Коренастый, подобранный Серов ловким движением набросил портупею, надел кубанку и, выплеснув спирт в цветочный горшок, направился к выходу. Зубарев, поспешно опрокинув стаканчик в рот, рассовывал бутылки по карманам.
— В кои-то веки собрались и не пришлось выпить!
Оставшись один, Сапожков провел рукой по лицу, оглянувшись, взял стаканчик со спиртом, но, видимо раздумав, поставил его на стол и отошел. Постоял у телефона, посмотрел в окно, побарабанил пальцами по головке шпингалета и, наконец, решился:
— А-а, один черт!
Залпом опорожнив стаканчик, он налил из фляжки воды и запил, переведя дух, потянулся за закуской. Глаза начдива стали блестящими, движения — уверенными, на лбу разгладились морщины. Одного за другим вызывал он командиров к телефону, спрашивал, отдавал приказания, а когда положение в Бузулуке стало критическим, велел подать лошадей и выехал на место боя.

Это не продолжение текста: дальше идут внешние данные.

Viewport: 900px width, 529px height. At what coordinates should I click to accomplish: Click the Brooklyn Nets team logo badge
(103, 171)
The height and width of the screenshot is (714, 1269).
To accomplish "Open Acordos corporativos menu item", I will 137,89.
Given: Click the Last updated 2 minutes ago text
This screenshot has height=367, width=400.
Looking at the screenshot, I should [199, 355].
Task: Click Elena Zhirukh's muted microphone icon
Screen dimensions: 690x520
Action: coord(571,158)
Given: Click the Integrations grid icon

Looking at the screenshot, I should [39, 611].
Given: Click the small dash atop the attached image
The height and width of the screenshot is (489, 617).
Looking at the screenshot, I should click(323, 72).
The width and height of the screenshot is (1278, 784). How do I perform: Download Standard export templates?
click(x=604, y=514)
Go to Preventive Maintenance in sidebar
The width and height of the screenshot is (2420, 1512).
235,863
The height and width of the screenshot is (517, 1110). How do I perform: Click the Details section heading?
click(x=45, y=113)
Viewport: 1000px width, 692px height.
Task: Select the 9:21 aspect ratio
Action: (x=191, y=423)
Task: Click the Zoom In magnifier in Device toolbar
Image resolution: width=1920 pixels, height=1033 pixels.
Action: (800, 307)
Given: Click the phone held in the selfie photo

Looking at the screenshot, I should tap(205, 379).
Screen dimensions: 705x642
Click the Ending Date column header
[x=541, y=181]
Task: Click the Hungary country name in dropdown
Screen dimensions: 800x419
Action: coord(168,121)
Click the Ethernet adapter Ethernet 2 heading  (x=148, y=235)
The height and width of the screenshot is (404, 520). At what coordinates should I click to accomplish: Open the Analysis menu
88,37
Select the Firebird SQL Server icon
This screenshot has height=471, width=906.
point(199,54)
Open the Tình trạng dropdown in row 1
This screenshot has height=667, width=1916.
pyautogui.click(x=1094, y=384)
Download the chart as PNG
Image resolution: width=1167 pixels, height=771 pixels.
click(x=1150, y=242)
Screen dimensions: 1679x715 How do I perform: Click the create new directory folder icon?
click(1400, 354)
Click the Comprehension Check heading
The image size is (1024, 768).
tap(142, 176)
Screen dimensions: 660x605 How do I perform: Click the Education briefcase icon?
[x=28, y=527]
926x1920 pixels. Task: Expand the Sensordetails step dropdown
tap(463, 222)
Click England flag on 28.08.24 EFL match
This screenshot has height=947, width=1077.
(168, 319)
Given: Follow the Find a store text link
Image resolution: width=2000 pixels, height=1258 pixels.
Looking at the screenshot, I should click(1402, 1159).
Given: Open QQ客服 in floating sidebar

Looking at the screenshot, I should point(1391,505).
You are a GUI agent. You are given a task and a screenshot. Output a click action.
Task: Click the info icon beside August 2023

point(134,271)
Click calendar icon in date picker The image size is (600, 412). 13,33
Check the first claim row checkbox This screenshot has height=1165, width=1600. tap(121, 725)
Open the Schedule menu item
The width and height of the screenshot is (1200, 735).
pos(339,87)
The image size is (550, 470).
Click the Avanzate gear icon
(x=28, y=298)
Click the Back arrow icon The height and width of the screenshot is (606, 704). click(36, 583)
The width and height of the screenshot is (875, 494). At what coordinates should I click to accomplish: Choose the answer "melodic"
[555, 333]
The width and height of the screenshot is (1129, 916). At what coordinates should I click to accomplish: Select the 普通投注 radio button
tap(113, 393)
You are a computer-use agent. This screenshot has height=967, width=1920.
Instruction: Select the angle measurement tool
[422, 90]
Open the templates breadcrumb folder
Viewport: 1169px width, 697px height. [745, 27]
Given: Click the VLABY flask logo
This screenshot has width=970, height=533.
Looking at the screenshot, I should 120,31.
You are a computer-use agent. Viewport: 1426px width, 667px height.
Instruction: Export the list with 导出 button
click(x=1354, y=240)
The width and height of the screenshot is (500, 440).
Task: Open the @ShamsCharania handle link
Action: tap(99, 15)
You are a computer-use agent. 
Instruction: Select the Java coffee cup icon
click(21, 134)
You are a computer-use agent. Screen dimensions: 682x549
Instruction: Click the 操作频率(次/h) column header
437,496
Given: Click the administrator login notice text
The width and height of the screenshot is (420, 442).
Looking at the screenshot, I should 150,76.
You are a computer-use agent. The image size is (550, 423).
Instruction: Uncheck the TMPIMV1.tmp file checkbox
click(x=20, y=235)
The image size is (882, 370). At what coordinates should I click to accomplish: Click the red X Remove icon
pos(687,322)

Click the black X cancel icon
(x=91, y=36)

На бузулукских улицах ни души, окна занавешаны, где есть ставни, закрыты наглухо железными болтами. Жители попрятались в погреба, по подпольям, ждут, когда кончится стрельба. В тишине щелкают подковы по булыжной мостовой, да изредка в голубом небе просвистит шальная пуля. Перехлест винтовочных выстрелов слышится ближе к вокзалу, у паровозного депо. Сапожков направился туда. Не доезжая площади, в переулке, слез с коня и пошел вперед. Звеня шпорами, бряцая шашками, за ним двинулась охрана — десяток кавалеристов из «черной сотни». Пригибаясь, подбежал командир эскадрона и коротко доложил обстановку. Перед его эскадроном — рабочие депо. Из каменной будки, что стоит отдельно, они обстреливают площадь. При попытке выбить их эскадрон потерял двух убитыми и пятерых ранеными.
Сапожков слушал и морщился, а когда командир эскадрона умолк, отрывисто бросил:
— Приготовьте людей к атаке! Ударим по будке разом всеми взводами.
14
Историческая справка: 14 июля 1920 года Сапожков захватил в Бузулуке перевозившееся для войск Туркестанского фронта продовольствие и деньги в сумме 300 миллионов рублей.
15
Подразумевается большевистский Революционный комитет, созданный рабочими депо ст. Бузулук для борьбы с Сапожковым.
16
Соседняя с Погромной станция железной дороги.